How Some Wild Animals Became Tame Ones

: The Brown Fairy Book

Once upon a time there lived a miller who was so rich that, when he was

going to be married, he asked to the feast not only his own friends but

also the wild animals who dwelt in the hills and woods round about. The

chief of the bears, the wolves, the foxes, the horses, the cows, the

goats, the sheep, and the reindeer, all received invitations; and as

they were not accustomed to weddings they were greatly pleased and

attered, and sent back messages in the politest language that they

would certainly be there.

The first to start on the morning of the wedding-day was the bear, who

always liked to be punctual; and, besides, he had a long way to go, and

his hair, being so thick and rough, needed a good brushing before it was

fit to be seen at a party. However, he took care to awaken very early,

and set off down the road with a light heart. Before he had walked very

far he met a boy who came whistling along, hitting at the tops of the

flowers with a stick.

'Where are you going?' said he, looking at the bear in surprise, for he

was an old acquaintance, and not generally so smart.

'Oh, just to the miller's marriage,' answered the bear carelessly. 'Of

course, I would much rather stay at home, but the miller was so anxious

I should be there that I really could not refuse.'

'Don't go, don't go!' cried the boy. 'If you do you will never come

back! You have got the most beautiful skin in the world--just the kind

that everyone is wanting, and they will be sure to kill you and strip

you of it.'

'I had not thought of that,' said the bear, whose face turned white,

only nobody could see it. 'If you are certain that they would be so

wicked--but perhaps you are jealous because nobody has invited you?'

'Oh, nonsense!' replied the boy angrily, 'do as you see. It is your

skin, and not mine; I don't care what becomes of it!' And he walked

quickly on with his head in the air.

The bear waited until he was out of sight, and then followed him slowly,

for he felt in his heart that the boy's advice was good, though he was

too proud to say so.

The boy soon grew tired of walking along the road, and turned off into

the woods, where there were bushes he could jump and streams he could

wade; but he had not gone far before he met the wolf.

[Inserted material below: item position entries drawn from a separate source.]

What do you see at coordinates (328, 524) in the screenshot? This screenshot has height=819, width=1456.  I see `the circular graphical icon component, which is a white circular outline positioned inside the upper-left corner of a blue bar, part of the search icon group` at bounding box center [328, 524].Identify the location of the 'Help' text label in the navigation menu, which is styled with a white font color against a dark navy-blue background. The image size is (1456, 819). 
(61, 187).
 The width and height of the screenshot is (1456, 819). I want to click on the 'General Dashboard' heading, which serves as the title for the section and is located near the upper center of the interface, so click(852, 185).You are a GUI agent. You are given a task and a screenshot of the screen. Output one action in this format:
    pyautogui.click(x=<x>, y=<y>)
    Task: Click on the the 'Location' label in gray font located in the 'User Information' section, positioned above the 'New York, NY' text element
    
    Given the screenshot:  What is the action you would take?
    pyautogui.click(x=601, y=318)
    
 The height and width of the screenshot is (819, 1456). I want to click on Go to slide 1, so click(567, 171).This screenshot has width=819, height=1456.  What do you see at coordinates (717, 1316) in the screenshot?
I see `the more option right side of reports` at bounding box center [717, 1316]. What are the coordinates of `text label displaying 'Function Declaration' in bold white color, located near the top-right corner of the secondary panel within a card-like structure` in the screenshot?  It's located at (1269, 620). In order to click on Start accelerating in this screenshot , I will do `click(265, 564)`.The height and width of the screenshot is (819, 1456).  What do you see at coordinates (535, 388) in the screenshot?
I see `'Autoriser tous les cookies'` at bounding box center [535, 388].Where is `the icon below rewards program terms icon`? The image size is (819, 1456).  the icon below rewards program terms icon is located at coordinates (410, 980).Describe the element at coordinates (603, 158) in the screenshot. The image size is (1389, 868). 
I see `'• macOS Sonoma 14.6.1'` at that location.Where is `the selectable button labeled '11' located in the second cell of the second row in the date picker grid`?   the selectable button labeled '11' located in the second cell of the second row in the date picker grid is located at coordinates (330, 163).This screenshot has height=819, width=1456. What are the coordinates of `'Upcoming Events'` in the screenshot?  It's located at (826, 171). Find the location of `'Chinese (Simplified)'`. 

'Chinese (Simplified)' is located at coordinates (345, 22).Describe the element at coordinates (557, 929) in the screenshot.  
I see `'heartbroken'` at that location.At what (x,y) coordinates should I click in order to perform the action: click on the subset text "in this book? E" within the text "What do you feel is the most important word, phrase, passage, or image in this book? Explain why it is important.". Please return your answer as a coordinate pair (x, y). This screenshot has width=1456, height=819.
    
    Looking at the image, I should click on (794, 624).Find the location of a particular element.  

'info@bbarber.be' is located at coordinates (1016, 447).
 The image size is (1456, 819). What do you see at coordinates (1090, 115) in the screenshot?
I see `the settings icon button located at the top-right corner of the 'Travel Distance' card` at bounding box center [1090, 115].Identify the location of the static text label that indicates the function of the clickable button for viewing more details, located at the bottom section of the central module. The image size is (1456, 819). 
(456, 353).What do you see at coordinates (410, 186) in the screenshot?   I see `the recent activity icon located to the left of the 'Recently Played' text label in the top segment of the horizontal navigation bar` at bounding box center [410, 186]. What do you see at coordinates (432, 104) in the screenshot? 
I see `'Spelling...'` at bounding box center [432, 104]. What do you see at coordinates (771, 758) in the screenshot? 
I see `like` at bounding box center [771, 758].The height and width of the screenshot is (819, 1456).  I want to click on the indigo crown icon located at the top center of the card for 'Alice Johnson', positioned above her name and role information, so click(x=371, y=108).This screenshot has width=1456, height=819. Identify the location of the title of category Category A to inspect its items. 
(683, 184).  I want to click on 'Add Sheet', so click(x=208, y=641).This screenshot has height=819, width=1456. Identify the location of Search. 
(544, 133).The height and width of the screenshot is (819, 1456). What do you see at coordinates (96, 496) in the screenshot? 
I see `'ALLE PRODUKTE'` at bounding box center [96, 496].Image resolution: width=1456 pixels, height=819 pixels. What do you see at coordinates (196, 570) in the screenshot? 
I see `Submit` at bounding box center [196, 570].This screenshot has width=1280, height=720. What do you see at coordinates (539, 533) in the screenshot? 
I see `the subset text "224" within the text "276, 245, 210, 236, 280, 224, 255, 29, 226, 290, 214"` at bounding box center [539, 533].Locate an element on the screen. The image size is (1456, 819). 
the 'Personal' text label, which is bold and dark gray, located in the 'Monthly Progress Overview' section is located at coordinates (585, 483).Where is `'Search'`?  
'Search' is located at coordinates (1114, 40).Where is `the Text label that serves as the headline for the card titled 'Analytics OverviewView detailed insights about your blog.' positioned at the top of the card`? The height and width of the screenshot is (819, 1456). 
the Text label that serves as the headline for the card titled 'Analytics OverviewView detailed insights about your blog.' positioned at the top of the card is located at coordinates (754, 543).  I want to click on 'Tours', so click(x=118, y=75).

'Where are you going?' asked he, for it was not the first time he had

seen him.

'Oh, just to the miller's marriage,' answered the wolf, as the bear had

done before him. 'It is rather tiresome, of course--weddings are always

so stupid; but still one must be good-natured!'

'Don't go!' said the boy again. 'Your skin is so thick and warm, and

winter is not far off now. They will kill you, and strip it from you.'

The wolf's jaw dropped in astonishment and terror. 'Do you really think

that would happen?' he gasped.

'Yes, to be sure, I do,' answered the boy. 'But it is your affair, not

mine. So good-morning,' and on he went. The wolf stood still for a few

minutes, for he was trembling all over, and then crept quietly back to

his cave.

Next the boy met the fox, whose lovely coat of silvery grey was shining

in the sun.

'You look very fine!' said the boy, stopping to admire him, 'are you

going to the miller's wedding too?'

'Yes,' answered the fox; 'it is a long journey to take for such a thing

as that, but you know what the miller's friends are like--so dull and

heavy! It is only kind to go and amuse them a little.'

'You poor fellow,' said the boy pityingly. 'Take my advice and stay

at home. If you once enter the miller's gate his dogs will tear you in


'Ah, well, such things have occurred, I know,' replied the fox gravely.

And without saying any more he trotted off the way he had come.

His tail had scarcely disappeared, when a great noise of crashing

branches was heard, and up bounded the horse, his black skin glistening

like satin.

'Good-morning,' he called to the boy as he galloped past, 'I can't wait

to talk to you now. I have promised the miller to be present at his

wedding-feast, and they won't sit down till I come.'

'Stop! stop!' cried the boy after him, and there was something in his

voice that made the horse pull up. 'What is the matter?' asked he.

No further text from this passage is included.